- What to produce: For the listing that follows, give again exactly the lines from the one with "Over Techni Science (582, 37)" to the one with "Gratnells Opbergbak 312 x 427 x 75 mm Fuchsia", including both.

- Task material:

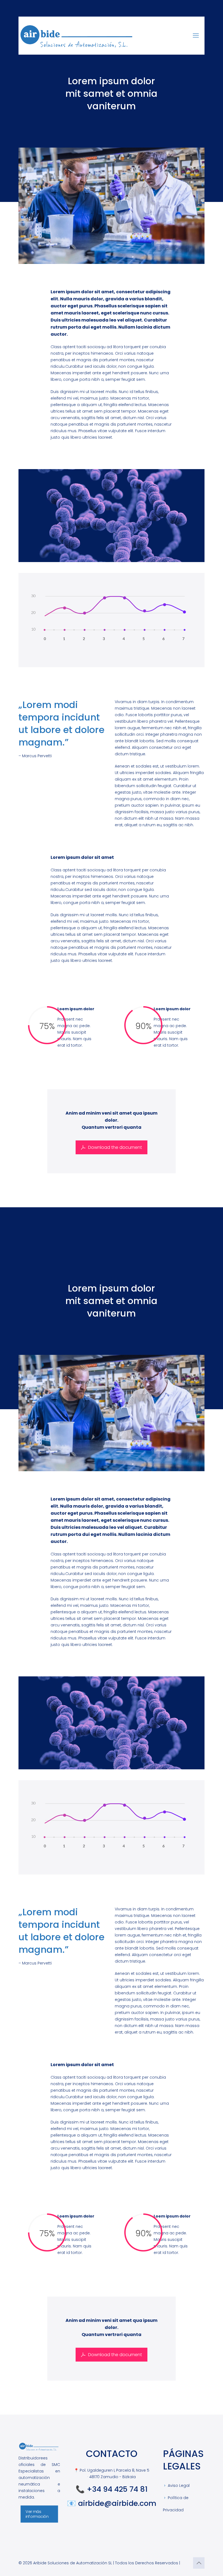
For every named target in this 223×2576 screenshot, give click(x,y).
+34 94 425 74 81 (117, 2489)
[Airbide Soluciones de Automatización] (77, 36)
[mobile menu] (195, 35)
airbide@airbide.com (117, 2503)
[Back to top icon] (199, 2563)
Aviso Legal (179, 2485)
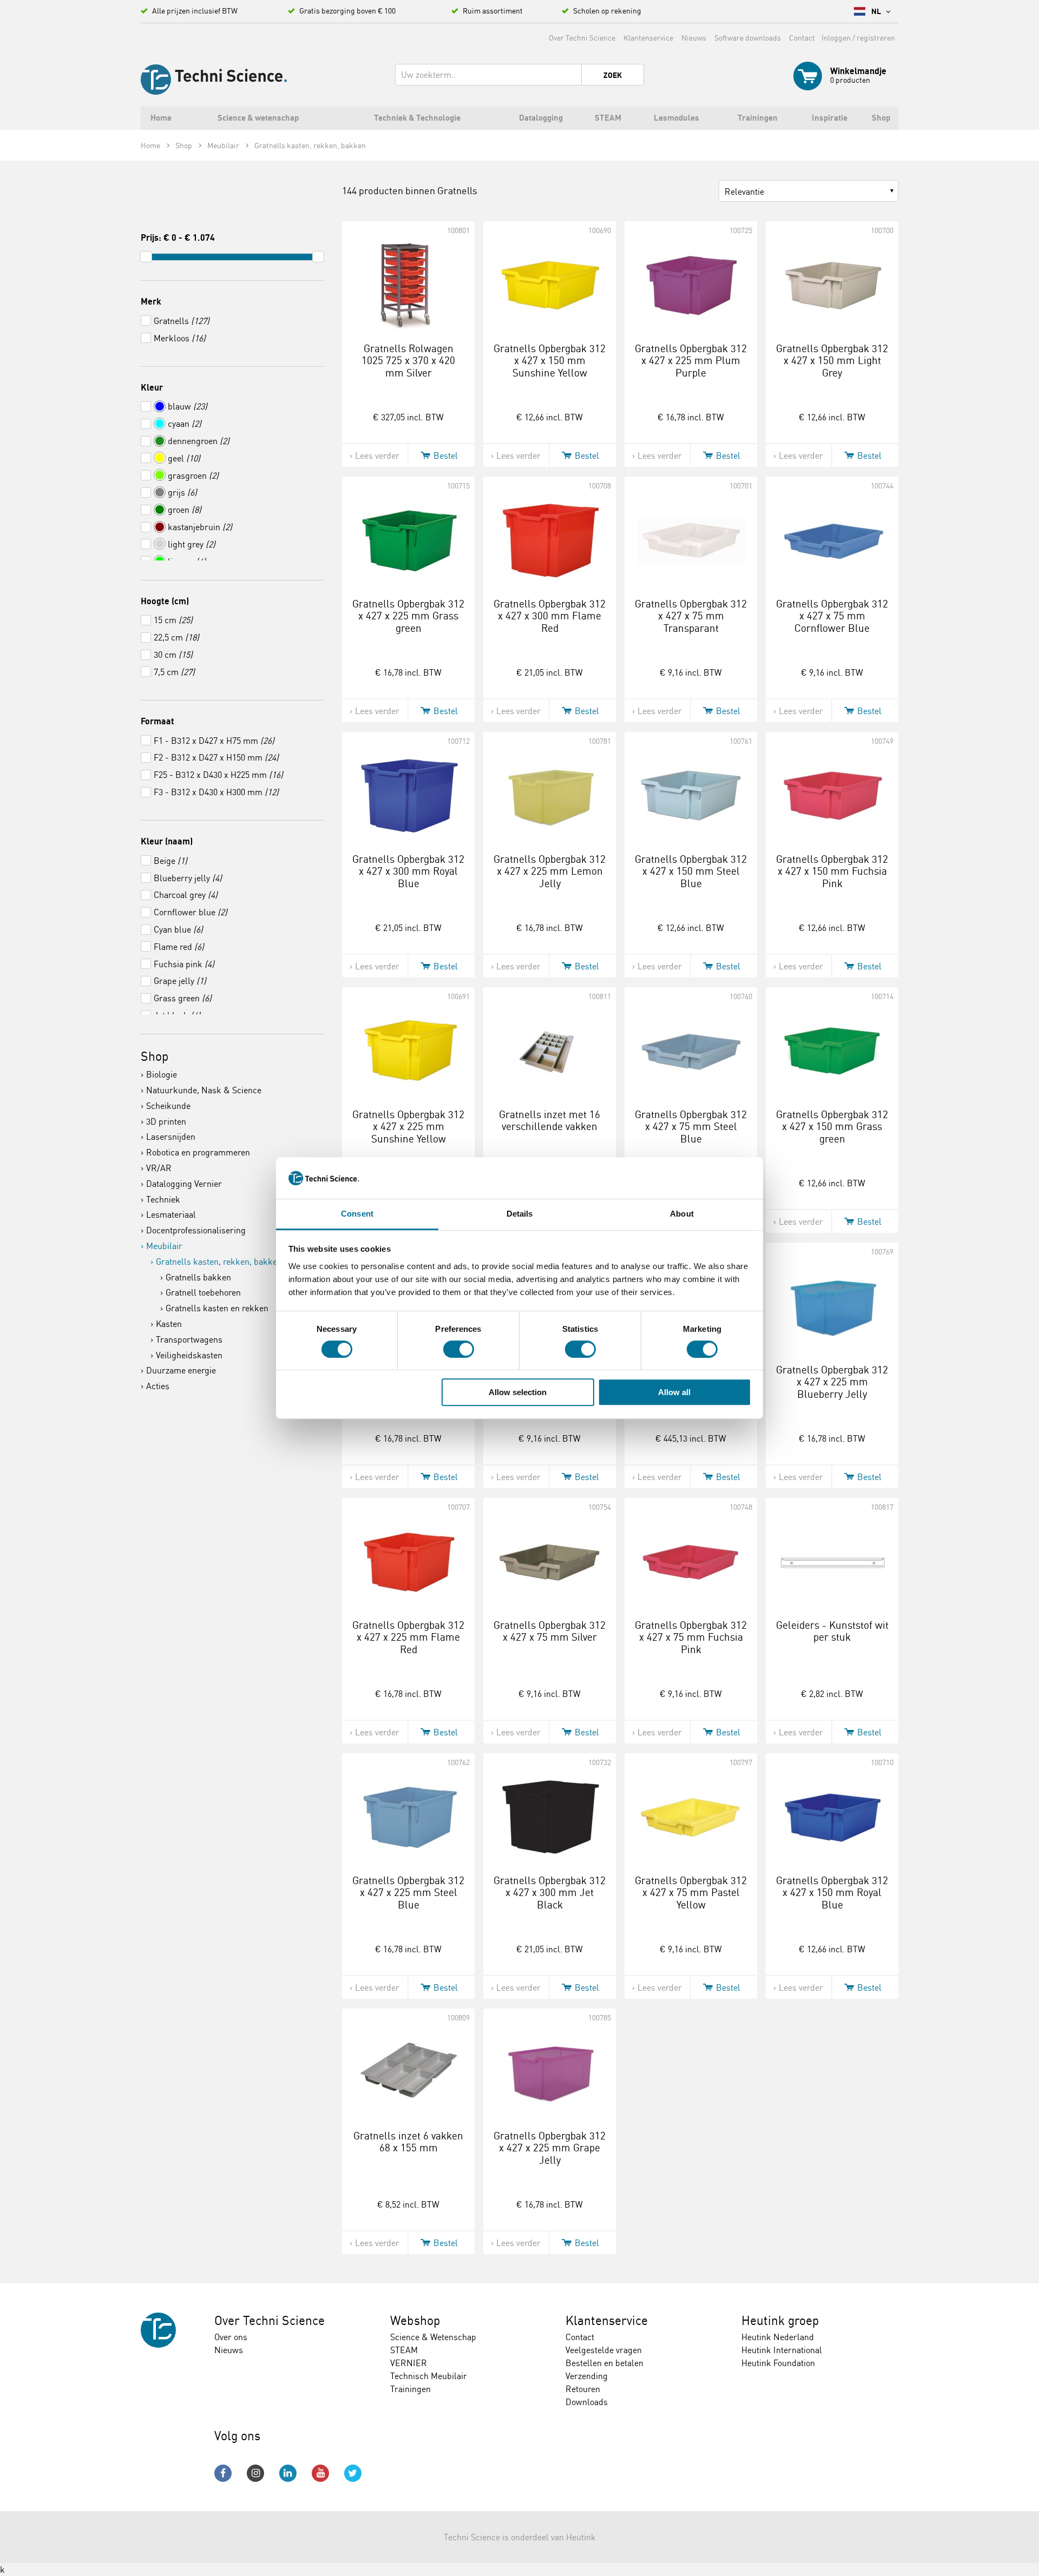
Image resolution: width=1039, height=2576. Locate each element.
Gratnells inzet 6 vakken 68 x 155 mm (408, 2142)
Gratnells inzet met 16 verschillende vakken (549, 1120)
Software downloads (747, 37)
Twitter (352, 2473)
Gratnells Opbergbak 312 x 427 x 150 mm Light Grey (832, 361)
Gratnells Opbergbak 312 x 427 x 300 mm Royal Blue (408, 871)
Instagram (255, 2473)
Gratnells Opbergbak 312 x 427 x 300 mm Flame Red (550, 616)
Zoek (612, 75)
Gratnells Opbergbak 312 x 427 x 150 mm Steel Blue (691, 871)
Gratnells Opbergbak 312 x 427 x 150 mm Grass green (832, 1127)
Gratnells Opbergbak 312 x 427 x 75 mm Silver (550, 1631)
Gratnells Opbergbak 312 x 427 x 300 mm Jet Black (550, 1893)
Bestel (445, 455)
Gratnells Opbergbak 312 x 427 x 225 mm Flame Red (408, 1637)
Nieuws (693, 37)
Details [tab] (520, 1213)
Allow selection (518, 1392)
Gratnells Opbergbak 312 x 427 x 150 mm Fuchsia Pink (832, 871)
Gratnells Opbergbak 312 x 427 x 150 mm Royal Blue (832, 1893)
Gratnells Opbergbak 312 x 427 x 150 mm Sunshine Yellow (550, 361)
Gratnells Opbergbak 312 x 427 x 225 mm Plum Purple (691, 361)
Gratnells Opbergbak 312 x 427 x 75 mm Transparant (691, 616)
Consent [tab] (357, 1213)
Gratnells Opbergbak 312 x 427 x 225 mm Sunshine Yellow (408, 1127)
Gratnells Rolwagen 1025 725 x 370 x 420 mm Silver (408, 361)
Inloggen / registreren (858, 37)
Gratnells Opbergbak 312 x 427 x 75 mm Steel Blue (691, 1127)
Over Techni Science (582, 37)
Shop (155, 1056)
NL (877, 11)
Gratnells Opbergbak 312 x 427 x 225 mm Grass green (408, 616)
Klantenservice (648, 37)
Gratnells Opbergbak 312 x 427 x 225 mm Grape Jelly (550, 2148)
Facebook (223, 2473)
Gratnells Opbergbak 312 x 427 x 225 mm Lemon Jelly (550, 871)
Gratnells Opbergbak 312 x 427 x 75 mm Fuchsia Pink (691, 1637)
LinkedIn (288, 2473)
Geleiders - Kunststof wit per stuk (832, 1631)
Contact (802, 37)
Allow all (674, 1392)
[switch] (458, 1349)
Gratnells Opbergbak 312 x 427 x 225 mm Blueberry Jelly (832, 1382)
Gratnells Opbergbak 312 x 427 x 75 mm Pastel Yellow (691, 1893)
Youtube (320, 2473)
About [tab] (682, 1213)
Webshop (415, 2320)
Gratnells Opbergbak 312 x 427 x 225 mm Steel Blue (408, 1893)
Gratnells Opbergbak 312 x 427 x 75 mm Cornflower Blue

- Exercise answer:
Over Techni Science (582, 37)
Shop (155, 1056)
NL (877, 11)
Gratnells Opbergbak 312 x 427 x 225 mm Grass green (408, 616)
Klantenservice (648, 37)
Gratnells Opbergbak 312 x 427 x 225 mm Grape Jelly (550, 2148)
Facebook (223, 2473)
Gratnells Opbergbak 312 x 427 x 225 mm Lemon Jelly (550, 871)
Gratnells Opbergbak 312 x 427 x 75 mm Fuchsia Pink (691, 1637)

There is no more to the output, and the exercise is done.